__Task input__.
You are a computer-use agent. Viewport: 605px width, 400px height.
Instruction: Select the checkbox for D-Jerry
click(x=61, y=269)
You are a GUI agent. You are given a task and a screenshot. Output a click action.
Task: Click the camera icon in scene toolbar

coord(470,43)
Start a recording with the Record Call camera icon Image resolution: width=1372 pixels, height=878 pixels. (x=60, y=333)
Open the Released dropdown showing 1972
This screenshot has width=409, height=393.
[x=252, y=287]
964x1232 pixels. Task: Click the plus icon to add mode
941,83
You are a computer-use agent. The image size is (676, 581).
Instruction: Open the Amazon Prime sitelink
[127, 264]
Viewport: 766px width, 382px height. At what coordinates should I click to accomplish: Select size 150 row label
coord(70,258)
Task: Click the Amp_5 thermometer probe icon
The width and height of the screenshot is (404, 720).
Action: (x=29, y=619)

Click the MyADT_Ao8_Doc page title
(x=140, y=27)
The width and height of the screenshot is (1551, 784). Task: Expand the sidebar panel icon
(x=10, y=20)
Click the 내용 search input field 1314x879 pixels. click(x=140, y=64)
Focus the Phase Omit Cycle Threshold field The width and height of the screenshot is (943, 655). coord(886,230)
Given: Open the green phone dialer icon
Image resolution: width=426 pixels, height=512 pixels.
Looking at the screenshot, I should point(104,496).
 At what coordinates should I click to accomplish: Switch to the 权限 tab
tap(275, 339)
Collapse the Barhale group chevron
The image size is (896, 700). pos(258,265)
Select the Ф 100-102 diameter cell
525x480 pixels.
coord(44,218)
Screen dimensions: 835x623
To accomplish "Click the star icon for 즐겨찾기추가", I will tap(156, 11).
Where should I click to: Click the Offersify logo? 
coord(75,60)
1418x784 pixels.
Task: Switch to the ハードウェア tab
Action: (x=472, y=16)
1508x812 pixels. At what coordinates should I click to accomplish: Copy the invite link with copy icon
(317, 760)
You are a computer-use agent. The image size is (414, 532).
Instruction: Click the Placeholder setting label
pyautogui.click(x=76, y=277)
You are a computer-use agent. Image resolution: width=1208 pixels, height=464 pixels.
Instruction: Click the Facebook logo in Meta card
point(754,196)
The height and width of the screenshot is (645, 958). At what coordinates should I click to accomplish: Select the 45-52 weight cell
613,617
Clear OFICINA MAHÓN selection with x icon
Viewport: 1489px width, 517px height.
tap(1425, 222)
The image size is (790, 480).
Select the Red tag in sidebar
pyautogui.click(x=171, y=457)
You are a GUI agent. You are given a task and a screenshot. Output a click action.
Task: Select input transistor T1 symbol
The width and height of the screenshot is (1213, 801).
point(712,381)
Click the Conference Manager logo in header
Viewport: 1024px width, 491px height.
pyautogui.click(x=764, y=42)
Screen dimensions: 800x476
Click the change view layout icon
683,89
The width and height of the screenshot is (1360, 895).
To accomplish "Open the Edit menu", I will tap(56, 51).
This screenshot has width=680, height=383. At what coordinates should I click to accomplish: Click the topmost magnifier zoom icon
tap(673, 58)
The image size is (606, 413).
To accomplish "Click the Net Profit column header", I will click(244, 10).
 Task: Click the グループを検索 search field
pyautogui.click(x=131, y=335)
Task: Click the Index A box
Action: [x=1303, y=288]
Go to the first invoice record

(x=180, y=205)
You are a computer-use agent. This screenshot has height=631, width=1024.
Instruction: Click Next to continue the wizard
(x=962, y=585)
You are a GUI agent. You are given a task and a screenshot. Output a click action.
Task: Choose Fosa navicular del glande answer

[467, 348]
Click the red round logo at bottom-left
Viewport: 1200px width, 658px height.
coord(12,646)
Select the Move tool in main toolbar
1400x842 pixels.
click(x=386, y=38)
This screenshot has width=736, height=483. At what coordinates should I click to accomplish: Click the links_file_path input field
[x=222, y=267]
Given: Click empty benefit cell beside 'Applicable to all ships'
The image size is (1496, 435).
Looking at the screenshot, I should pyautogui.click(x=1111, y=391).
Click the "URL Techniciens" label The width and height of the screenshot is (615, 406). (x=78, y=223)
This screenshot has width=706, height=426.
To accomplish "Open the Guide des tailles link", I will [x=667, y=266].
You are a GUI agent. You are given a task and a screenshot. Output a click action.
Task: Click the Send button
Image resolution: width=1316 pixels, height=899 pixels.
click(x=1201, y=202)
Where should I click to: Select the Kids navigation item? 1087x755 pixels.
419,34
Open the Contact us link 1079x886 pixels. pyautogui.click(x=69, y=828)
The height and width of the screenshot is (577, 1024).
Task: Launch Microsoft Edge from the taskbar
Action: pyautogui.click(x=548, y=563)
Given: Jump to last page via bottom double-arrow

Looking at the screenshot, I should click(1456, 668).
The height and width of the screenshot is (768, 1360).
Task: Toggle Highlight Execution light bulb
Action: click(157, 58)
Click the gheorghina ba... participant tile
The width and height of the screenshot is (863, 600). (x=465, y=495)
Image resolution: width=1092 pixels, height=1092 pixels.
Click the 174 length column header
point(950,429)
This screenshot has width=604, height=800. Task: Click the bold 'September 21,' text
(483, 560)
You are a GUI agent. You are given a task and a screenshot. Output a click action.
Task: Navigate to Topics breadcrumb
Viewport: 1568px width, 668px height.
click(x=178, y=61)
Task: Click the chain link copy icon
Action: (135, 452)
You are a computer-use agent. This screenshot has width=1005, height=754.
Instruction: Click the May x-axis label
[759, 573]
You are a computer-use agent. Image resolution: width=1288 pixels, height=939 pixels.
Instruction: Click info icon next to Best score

__Exercise__. When a line in the material includes the word "will", copy it out.

__Result below__.
To accomplish "Click the star icon for 즐겨찾기추가", I will tap(156, 11).
To accomplish "Open the Edit menu", I will tap(56, 51).
To accomplish "Click the Net Profit column header", I will click(244, 10).
To accomplish "Open the Guide des tailles link", I will [x=667, y=266].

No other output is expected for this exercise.